Without changing anything, transcribe all of the entries.

[[ Records for the task, beginning ]]

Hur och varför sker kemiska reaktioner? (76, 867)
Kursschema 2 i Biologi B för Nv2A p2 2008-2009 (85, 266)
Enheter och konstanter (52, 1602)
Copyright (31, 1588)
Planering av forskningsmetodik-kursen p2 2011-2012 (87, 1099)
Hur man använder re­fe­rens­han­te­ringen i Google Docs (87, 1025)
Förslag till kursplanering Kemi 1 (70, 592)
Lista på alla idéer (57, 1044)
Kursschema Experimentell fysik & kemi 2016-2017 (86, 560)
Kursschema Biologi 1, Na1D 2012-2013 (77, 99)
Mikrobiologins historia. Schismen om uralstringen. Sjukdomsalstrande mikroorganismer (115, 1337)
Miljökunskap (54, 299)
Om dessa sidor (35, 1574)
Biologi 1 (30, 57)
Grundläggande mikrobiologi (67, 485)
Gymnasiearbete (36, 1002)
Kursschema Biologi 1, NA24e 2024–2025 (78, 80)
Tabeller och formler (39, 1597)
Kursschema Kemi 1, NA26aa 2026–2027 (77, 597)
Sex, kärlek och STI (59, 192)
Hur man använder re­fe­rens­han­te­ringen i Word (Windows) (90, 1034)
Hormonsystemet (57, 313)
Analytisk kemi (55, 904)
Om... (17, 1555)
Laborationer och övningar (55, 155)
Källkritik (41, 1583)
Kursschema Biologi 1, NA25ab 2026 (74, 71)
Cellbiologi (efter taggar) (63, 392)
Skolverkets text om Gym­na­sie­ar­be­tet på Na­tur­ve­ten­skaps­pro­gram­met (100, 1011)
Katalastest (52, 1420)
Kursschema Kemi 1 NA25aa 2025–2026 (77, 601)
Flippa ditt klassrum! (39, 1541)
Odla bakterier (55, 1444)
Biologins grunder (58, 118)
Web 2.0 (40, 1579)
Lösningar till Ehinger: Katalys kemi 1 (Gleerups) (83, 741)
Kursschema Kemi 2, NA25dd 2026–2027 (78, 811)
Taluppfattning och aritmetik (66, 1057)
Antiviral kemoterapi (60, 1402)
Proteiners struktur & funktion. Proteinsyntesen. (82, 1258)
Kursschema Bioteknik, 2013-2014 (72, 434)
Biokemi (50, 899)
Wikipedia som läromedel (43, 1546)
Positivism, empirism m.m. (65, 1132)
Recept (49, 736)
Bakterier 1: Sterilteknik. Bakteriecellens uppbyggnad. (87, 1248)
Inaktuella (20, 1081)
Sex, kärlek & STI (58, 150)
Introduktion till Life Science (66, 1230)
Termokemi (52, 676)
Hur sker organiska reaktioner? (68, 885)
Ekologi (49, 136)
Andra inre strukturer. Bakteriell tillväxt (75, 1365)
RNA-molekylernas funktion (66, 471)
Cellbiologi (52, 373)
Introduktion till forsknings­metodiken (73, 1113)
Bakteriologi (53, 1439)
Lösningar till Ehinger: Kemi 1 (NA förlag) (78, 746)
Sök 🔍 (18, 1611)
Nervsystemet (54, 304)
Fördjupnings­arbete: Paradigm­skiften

[[ Records for the task, end ]]

§ Answer for this exercise
Hur och varför sker kemiska reaktioner? (76, 867)
Kursschema 2 i Biologi B för Nv2A p2 2008-2009 (85, 266)
Enheter och konstanter (52, 1602)
Copyright (31, 1588)
Planering av forskningsmetodik-kursen p2 2011-2012 (87, 1099)
Hur man använder re­fe­rens­han­te­ringen i Google Docs (87, 1025)
Förslag till kursplanering Kemi 1 (70, 592)
Lista på alla idéer (57, 1044)
Kursschema Experimentell fysik & kemi 2016-2017 (86, 560)
Kursschema Biologi 1, Na1D 2012-2013 (77, 99)
Mikrobiologins historia. Schismen om uralstringen. Sjukdomsalstrande mikroorganismer (115, 1337)
Miljökunskap (54, 299)
Om dessa sidor (35, 1574)
Biologi 1 (30, 57)
Grundläggande mikrobiologi (67, 485)
Gymnasiearbete (36, 1002)
Kursschema Biologi 1, NA24e 2024–2025 (78, 80)
Tabeller och formler (39, 1597)
Kursschema Kemi 1, NA26aa 2026–2027 (77, 597)
Sex, kärlek och STI (59, 192)
Hur man använder re­fe­rens­han­te­ringen i Word (Windows) (90, 1034)
Hormonsystemet (57, 313)
Analytisk kemi (55, 904)
Om... (17, 1555)
Laborationer och övningar (55, 155)
Källkritik (41, 1583)
Kursschema Biologi 1, NA25ab 2026 (74, 71)
Cellbiologi (efter taggar) (63, 392)
Skolverkets text om Gym­na­sie­ar­be­tet på Na­tur­ve­ten­skaps­pro­gram­met (100, 1011)
Katalastest (52, 1420)
Kursschema Kemi 1 NA25aa 2025–2026 (77, 601)
Flippa ditt klassrum! (39, 1541)
Odla bakterier (55, 1444)
Biologins grunder (58, 118)
Web 2.0 (40, 1579)
Lösningar till Ehinger: Katalys kemi 1 (Gleerups) (83, 741)
Kursschema Kemi 2, NA25dd 2026–2027 (78, 811)
Taluppfattning och aritmetik (66, 1057)
Antiviral kemoterapi (60, 1402)
Proteiners struktur & funktion. Proteinsyntesen. (82, 1258)
Kursschema Bioteknik, 2013-2014 (72, 434)
Biokemi (50, 899)
Wikipedia som läromedel (43, 1546)
Positivism, empirism m.m. (65, 1132)
Recept (49, 736)
Bakterier 1: Sterilteknik. Bakteriecellens uppbyggnad. (87, 1248)
Inaktuella (20, 1081)
Sex, kärlek & STI (58, 150)
Introduktion till Life Science (66, 1230)
Termokemi (52, 676)
Hur sker organiska reaktioner? (68, 885)
Ekologi (49, 136)
Andra inre strukturer. Bakteriell tillväxt (75, 1365)
RNA-molekylernas funktion (66, 471)
Cellbiologi (52, 373)
Introduktion till forsknings­metodiken (73, 1113)
Bakteriologi (53, 1439)
Lösningar till Ehinger: Kemi 1 (NA förlag) (78, 746)
Sök 🔍 (18, 1611)
Nervsystemet (54, 304)
Fördjupnings­arbete: Paradigm­skiften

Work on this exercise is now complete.